To bring together a community, where the whole far exceeds the sum of the parts, seems in fact to have a wonderful alignment with Mona and David Walsh’s ideals. So it’s perfectly fitting that on a glorious Sunday in summer, one can visit MoMa – or the Mona Market – and enjoy ‘stone soup’.
The MoMa Market always draws a good crowd, and lately, they’ve upped the ante by appointing a chef straight from London, Sarah Joseph, to be the food curator. The brief? To create community events that draw the visitors together and involve food.
And what are children studying these days? Stone Soup! While the exact origin will probably never be known, the first written version was by Madame De Noyer. The Madame was a journalist, dynamic and disruptive personality who got herself exiled from France and died in Holland in 1719. (I’d love to know what she got up to!).
A year later, her recipe for Stone Soup was published, and she tells it as a parable involving hungry Jesuits who visit a farmhouse and skeptical neighbours who eventually contribute what they have. In the beginning, the stone is tossed, and the soup when it’s done, with ingredients from the village, is tasty and shared.
In the spirit of stone soup, Sarah’s role has already expanded far beyond the original boundaries. Sarah is working with Mona, Design Tasmania and Newstead College in Launceston to produce a lunch with performance that hopefully will give disadvantaged kids a brighter outlook, and future.
The produce for the Stone Soup is sourced from the Bridgewater and Gagebrook community gardens. In other words, it’s all about community. Building strong, sustainable communities from the ground up. More power to Sarah and the team, I say.
In her past life, Sarah worked as PA and Project Manager to the famous chef, Yotam Ottolenghi, and originally came to supervise the food-based opening of the latest exhibition, “On the Origin of Art”.
She’s finding all her skills and experience (including working with Vince Trim the executive chef of Mona), are a sound base to do the important work she’s fine tuning now. And in the process of making the most out of the stone soup? The soup at MoMa is free to those who help, and bought by donation by those who don’t.
And they make two batches. One that’s served to the guests, and one that goes to Louis’ Food Van which feeds the homeless. If that isn’t win/win/win I’ll eat my hat – or the stone!
If you watch the video, it’s Professor Dorita Hannah on the microphone from UTAS who explains the soup, and the cloths that are yellow and removed from the pot were stained with fresh turmeric for the DesignTas exhibition.

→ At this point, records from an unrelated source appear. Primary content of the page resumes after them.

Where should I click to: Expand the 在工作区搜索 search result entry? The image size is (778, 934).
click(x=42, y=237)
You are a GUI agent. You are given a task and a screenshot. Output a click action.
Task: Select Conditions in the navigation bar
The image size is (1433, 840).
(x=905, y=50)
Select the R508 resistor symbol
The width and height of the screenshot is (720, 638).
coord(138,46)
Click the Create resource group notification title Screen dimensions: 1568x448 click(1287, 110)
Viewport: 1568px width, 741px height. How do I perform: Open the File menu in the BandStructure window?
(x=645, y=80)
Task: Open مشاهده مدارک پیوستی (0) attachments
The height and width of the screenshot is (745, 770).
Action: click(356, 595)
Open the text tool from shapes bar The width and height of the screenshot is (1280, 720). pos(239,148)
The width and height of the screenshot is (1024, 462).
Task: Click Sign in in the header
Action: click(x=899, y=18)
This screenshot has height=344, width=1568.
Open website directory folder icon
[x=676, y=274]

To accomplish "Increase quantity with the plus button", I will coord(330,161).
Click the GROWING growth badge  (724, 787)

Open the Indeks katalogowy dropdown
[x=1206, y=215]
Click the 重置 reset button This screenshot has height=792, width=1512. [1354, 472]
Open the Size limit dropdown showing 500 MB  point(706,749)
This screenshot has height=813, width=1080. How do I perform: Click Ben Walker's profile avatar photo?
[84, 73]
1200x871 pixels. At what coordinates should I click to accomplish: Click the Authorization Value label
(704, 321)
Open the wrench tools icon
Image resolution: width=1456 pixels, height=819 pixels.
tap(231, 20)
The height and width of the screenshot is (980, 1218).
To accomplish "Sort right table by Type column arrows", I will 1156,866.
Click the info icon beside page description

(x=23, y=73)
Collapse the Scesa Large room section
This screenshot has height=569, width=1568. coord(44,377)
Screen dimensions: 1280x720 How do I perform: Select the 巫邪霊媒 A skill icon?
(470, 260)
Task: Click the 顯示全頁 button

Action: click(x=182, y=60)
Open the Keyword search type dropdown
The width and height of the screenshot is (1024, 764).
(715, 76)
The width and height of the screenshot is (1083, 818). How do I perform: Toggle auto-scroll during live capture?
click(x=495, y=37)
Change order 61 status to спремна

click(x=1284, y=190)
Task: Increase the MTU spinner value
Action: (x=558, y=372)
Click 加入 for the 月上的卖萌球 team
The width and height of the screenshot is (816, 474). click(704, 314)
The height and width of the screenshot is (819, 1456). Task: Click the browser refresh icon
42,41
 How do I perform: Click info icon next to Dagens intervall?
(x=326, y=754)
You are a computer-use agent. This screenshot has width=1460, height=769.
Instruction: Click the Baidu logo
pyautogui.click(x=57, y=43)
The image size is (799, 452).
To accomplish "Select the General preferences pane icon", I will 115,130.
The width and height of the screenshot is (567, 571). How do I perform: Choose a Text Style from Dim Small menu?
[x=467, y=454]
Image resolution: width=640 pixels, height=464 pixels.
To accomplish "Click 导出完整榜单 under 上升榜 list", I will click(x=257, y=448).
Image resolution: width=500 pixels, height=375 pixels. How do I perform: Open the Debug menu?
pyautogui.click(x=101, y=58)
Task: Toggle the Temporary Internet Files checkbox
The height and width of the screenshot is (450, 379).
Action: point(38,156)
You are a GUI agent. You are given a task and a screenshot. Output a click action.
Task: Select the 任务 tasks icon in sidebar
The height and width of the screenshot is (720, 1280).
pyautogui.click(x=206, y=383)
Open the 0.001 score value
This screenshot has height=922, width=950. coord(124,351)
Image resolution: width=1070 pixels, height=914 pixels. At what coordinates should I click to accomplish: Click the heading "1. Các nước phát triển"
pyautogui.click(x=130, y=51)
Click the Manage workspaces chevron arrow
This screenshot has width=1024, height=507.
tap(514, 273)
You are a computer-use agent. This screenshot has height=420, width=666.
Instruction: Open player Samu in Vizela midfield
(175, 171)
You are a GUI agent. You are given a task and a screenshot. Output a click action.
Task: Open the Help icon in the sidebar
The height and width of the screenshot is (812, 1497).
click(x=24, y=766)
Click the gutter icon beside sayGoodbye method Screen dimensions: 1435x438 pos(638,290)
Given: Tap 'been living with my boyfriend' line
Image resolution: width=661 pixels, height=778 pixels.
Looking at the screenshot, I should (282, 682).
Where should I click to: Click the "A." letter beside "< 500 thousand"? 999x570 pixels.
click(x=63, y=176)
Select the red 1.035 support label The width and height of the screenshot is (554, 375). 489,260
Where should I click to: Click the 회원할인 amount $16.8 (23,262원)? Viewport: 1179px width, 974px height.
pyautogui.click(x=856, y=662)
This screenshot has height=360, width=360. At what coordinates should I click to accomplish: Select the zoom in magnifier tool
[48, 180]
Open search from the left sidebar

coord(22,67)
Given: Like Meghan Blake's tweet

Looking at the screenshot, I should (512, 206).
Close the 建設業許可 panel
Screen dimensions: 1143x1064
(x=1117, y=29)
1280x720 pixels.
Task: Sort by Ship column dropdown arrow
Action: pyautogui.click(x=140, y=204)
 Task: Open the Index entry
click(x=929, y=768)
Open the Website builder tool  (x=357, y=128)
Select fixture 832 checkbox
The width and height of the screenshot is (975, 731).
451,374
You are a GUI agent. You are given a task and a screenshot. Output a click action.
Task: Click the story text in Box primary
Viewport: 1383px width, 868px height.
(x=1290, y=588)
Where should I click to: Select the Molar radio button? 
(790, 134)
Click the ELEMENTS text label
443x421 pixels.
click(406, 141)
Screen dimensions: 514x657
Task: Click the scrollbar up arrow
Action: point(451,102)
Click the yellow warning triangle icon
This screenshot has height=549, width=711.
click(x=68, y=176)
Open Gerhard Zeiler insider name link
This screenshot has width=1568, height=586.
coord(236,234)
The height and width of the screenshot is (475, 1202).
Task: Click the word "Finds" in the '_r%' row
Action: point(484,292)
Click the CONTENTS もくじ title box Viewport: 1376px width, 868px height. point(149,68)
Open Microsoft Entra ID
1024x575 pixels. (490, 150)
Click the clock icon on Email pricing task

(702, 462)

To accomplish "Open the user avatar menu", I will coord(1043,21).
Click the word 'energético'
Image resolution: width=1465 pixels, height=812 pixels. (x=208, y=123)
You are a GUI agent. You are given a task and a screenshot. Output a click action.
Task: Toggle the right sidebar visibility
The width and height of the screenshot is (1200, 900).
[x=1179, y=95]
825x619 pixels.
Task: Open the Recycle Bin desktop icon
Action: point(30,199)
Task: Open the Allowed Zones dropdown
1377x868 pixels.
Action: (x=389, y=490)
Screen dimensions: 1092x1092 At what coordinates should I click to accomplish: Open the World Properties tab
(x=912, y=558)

I’ve included photos of some of the wonderful food which we tucked into, that’s usually on hand to make the market the celebration it is, and the stalls with handcrafts and artistic flights of fancy are well worth an inspection.
Make sure you visit MoMa on a Sunday before the weather claims its victims, and you miss out. And the stone soup is really worth the trip alone. Parents and kids have a lot of fun, and get to eat the results.
No stone was left unturned, or harmed, in the production of this post.